The proposal by Mayor Charlie Luken and City Manager Valerie Lemmie calls for eliminating the planning department while budgeting $4 million over two years to implement the Over-the-Rhine Comprehensive Plan.
It was the planning department that got advocates of market rate development and advocates of affordable housing to work together on a plan to fill in Over-the-Rhine's many vacant buildings. The process, led by Planning Director Liz Blume, took nearly two years. Make that former director Blume. She resigned Dec. 7, before city council even held its first public hearing on the budget.
In his budget message, Luken wrote the city will still "perform all functions related to planning that are mandated by city charter." The open question is whether the city is giving itself a lobotomy by eliminating the planning department, cutting half of the 25-member staff and reassigning the rest. Who's going to ensure the city doesn't end up with cookie-cutter development?
Luken knows what he's doing, according to Assistant City Manager Rashad Young.
"I don't think he's trying to create a situation where you have development that runs kind of unchecked," Young says.
While there's much to support in the budget -- tens of millions for neighborhoods and a few million for the arts, for starters -- one has to wonder if Luken and Lemmie understand what attracts young people to cities.
Cincinnati has a long history and the architecture to match. But with the exception of festival weekends, many downtown streets, surrounded by surface parking lots, have been comatose for years. Cincinnati leaders forgot what it meant to be a city and failed to wed good planning with market-driven development.
Does killing the planning department indicate Luken and Lemmie don't understand the long-term value of good urban design? Summed up, it's the difference between the Fields-Ertel disaster and Hyde Park Square.

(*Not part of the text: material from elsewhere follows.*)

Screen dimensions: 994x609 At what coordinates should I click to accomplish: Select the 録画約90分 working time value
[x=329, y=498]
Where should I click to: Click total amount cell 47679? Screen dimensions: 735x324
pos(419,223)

The effort involves creativity, coordination and sometimes taking the hard route instead of the easy one. If Luken and Lemmie don't get it, not only will more of the city's streets be "Clean and Safe" -- Luken's new budget mantra -- but they'll be empty as well.

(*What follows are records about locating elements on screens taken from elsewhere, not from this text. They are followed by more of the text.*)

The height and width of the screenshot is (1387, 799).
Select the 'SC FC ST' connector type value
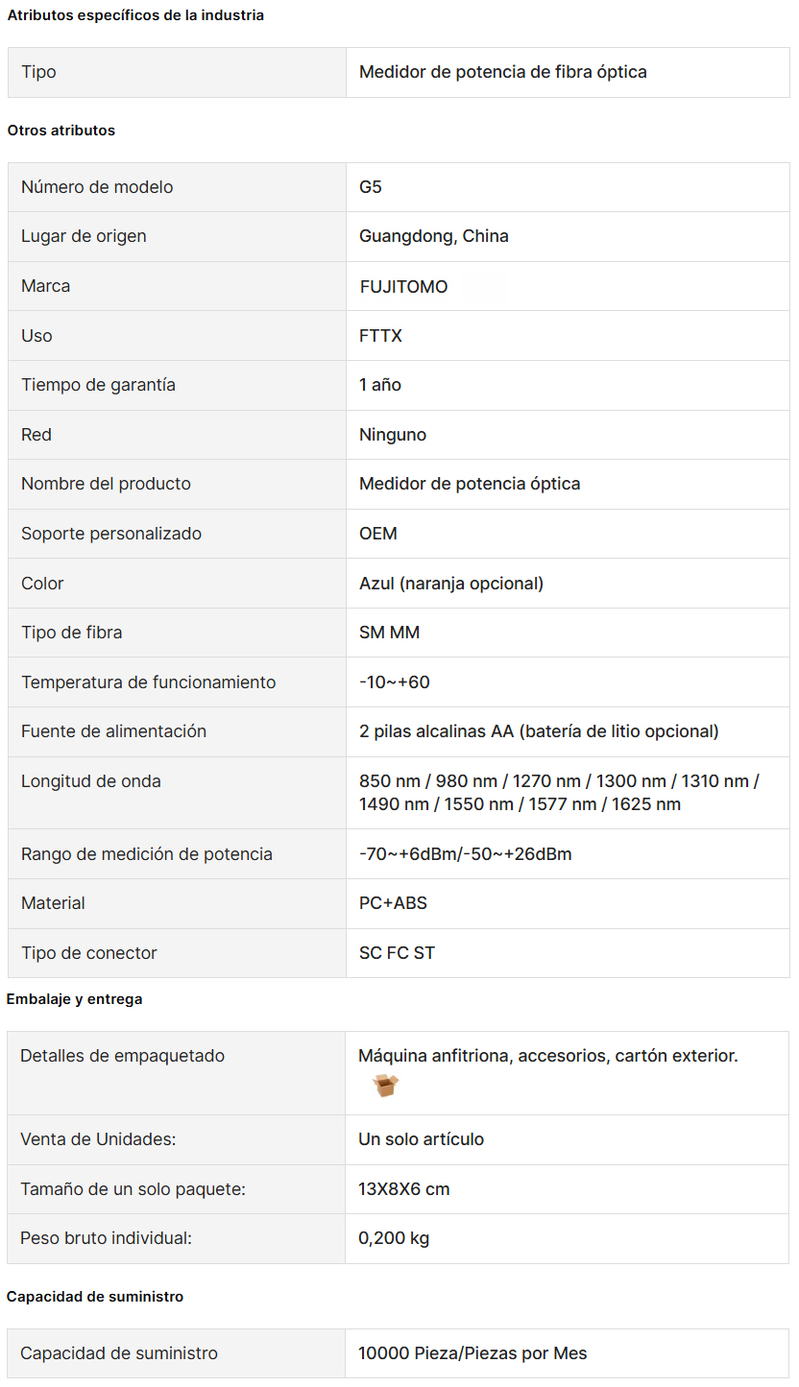[397, 953]
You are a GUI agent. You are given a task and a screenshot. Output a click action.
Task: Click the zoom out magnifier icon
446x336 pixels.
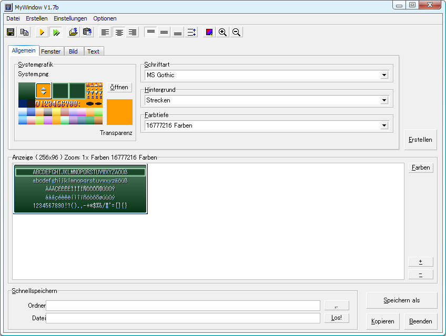(x=237, y=32)
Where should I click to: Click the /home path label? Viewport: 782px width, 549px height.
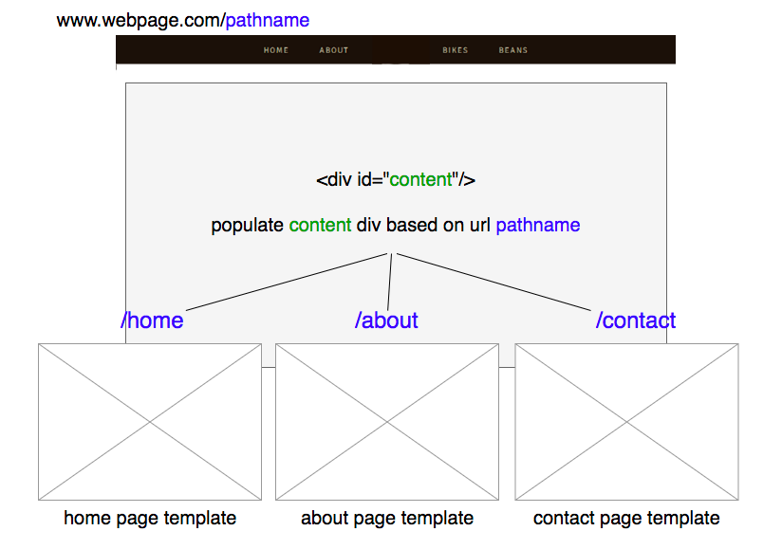click(152, 320)
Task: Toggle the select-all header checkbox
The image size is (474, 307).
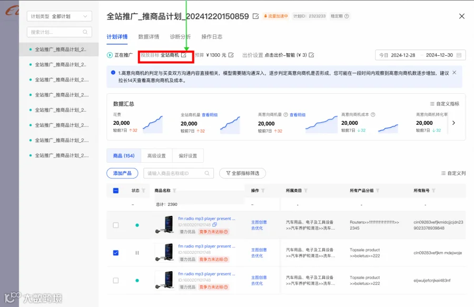Action: coord(116,191)
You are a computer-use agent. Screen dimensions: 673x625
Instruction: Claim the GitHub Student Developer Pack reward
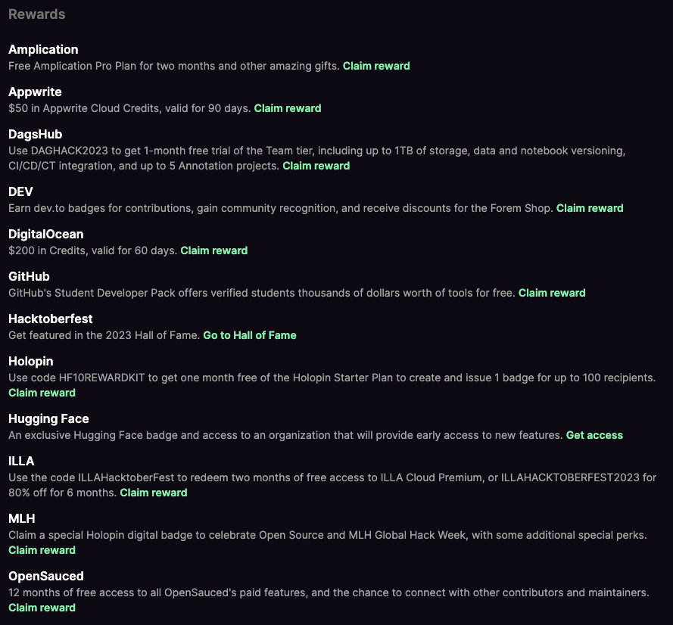tap(552, 294)
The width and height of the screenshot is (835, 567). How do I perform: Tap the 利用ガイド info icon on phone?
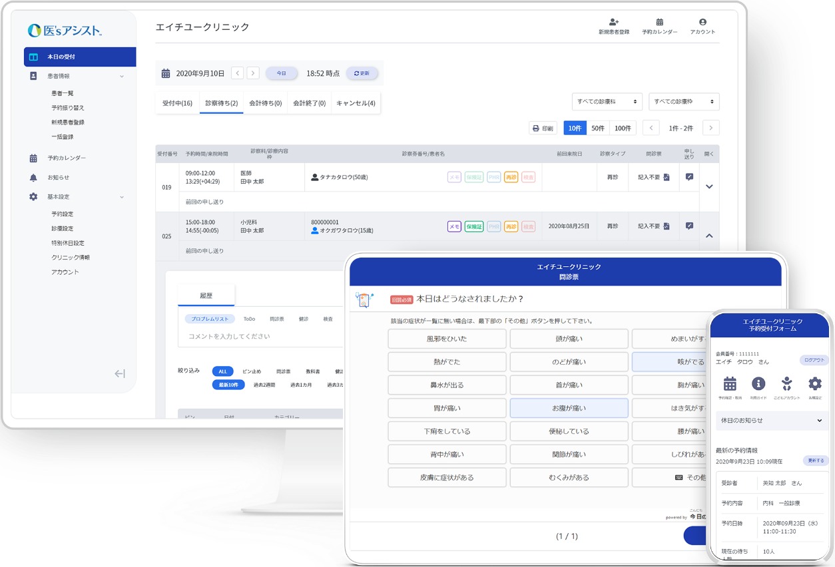[758, 384]
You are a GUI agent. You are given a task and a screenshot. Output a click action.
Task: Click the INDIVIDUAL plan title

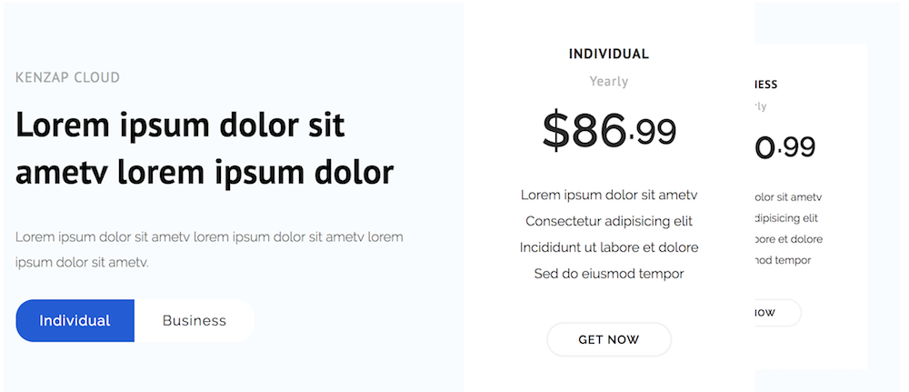coord(609,54)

On the other hand, Luken is asking council to approve even more capital money for the arts than what the administration recommended.
"2003 will be a banner year for Cincinnati, and much of that has to do with our commitment to the arts," Luken wrote. "We will reopen the Taft Museum, we will open the Contemporary Arts Center, our Broadway Series will bring thousands to downtown, and the fruits of last year's Arts funding will (be) recognized."
His recommendation for capital projects in the arts is $2.7 million for each year of the biennial budget, with $700,000 used for city-owned properties and the rest doled out by the Arts and Culture Committee.
Arts funding is Luken's only change from the administration's budget.
"The arts brings people to Cincinnati and I am committed to furthering the positive ends that are associated with the arts," Luken wrote.
While campaigning in 2001, Luken said he wanted an arts committee on city council and continued funding of capital improvement projects for the arts. He's followed through on these goals.
However, the proposed budget isn't sticking with all of the city's commitments. Last year city council approved Councilman John Cranley's proposal to hire 75 new police officers by 2003. But amnesia seems to have set in.
"We have increased funding for police visibility overtime, and we have maintained our commitment to hire 75 new police officers by 2004," Luken wrote.
That's one year later than promised. So much for consistency.
BURNING QUESTIONS is our weekly attempt to afflict the comfortable.